In his most recent essay, Victor Davis Hanson writes:
The United States military is now evolving geometrically as it gains experience from near-constant fighting and grafts new technology daily. Indeed, it seems to be doubling, tripling, and even quadrupling its lethality every few years. And the result is that we are outdistancing not merely the capabilities of our enemies but our allies as well -- many of whom who have not fought in decades -- at such a dizzying pace that our sheer destructive power makes it hard to work with others in joint operations....
Such unprecedented military power brings with it enormous moral responsibility as the world -- its utopians especially -- in the decades ahead will vie for a hand in the decisions on how to use it and for what purposes. There quite literally has never been a single nation that has exercised such colossal military force to change almost instantly the status quo, and used it under the auspices of a consensual government to free -- Grenada, Panama, Serbia, Afghanistan, and Iraq -- rather than to enslave peoples. How long it will last, we do not know, but we should at least realize that we are living in one of the most anomalous periods in recorded history.
Sophocles would warn us that hubris -- not enemies in the here and now -- is the only real danger to us on the horizon. But so far we have avoided the gods' nemeses precisely because our soldiers have put their power in the service of good by toppling odious despots -- Noriega, Milosevic, Mullah Omar, Saddam Hussein -- and leaving the seeds of freedom in their wake. We of an often cynical and ironic society at the least owe them a commensurate idealism.

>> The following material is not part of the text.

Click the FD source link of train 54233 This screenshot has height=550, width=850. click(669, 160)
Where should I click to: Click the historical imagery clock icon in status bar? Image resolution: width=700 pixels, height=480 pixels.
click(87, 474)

Indeed we don't know how long it will last. But what is "it"? The tremendous superiority of the American military -- or its ability to use overpowering force for good rather than ill? No one disagrees that Saddam was a fascist. But I have yet to see intelligent conservatives such as Hanson make a strong argument that it is the purpose of the American military to remove despots from power all over the world. And those who celebrate such victories are curiously silent about intervention by the CIA in hot and cold wars on every continent (after all, they're the ones who installed Saddam in the first place!), or the role of the American military in destroying crops in Andean nations (admittedly the farmers are growing coca, but since when is it written in the United States Constitution that destroying farmers' livelihoods in other countries counts as national defense?), or a hundred other interventions that have nothing to do with defending American citizens and everything to do with the blatant exercise of raw power. Right-wingers in favor of intervention abroad continue to use the language of "national defense", but their arguments have worn just as thin as those of left-wingers who use the language of "the common welfare" as justification for the minutely meddlesome regulatory regime under which Americans suffer. Unfortunately, intervention by both left and right leads to the necessity for confiscatory taxation, increasingly-open thought control, and an ever more brazen trampling of individual rights. Hanson claims that the soldiers of the United States military have been "leaving the seeds of freedom in their wake". Yet our government interventionists (of both foreign and domestic varieties) seem blithely unconcerned about stamping out the seeds of freedom at home.